"""
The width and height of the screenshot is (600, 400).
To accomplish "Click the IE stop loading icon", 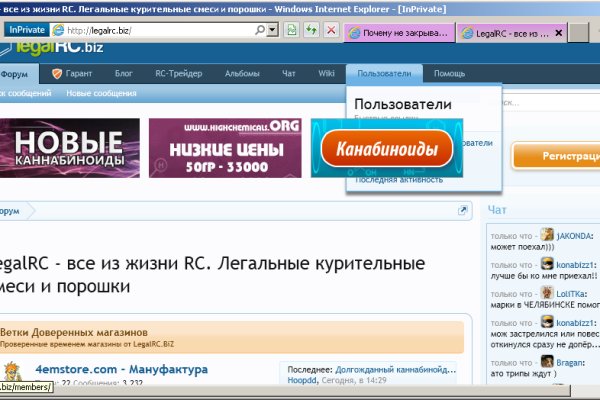I will coord(331,30).
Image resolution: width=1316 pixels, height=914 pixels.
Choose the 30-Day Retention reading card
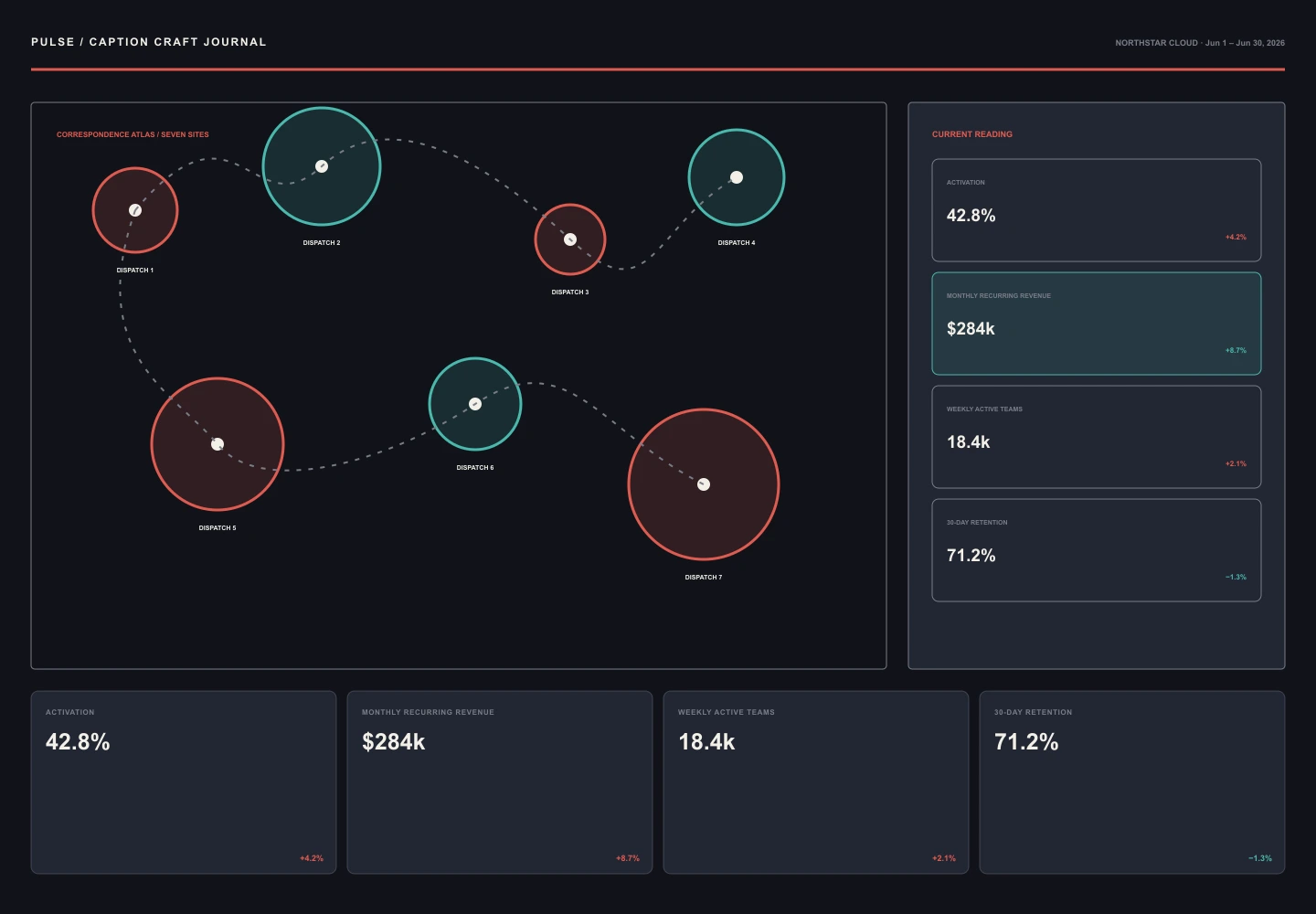[x=1097, y=550]
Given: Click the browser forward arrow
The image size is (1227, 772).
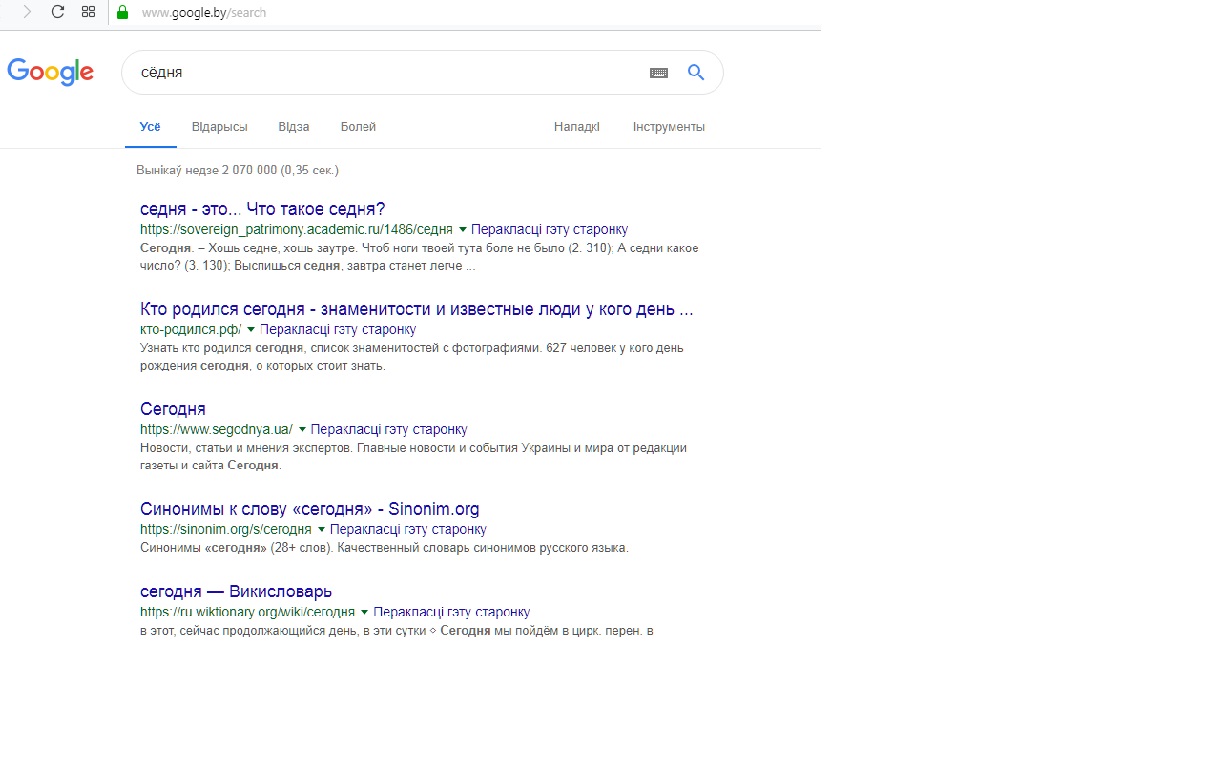Looking at the screenshot, I should point(27,12).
"""
• EXERCISE AIM:
Starting at the line containing "Image resolution: width=1316", print every line through the end of the items, without the pictures.

• OUTPUT:
Image resolution: width=1316 pixels, height=914 pixels.
Choose the 30-Day Retention reading card
[x=1097, y=550]
Given: Click the browser forward arrow
The image size is (1227, 772).
Looking at the screenshot, I should point(27,12).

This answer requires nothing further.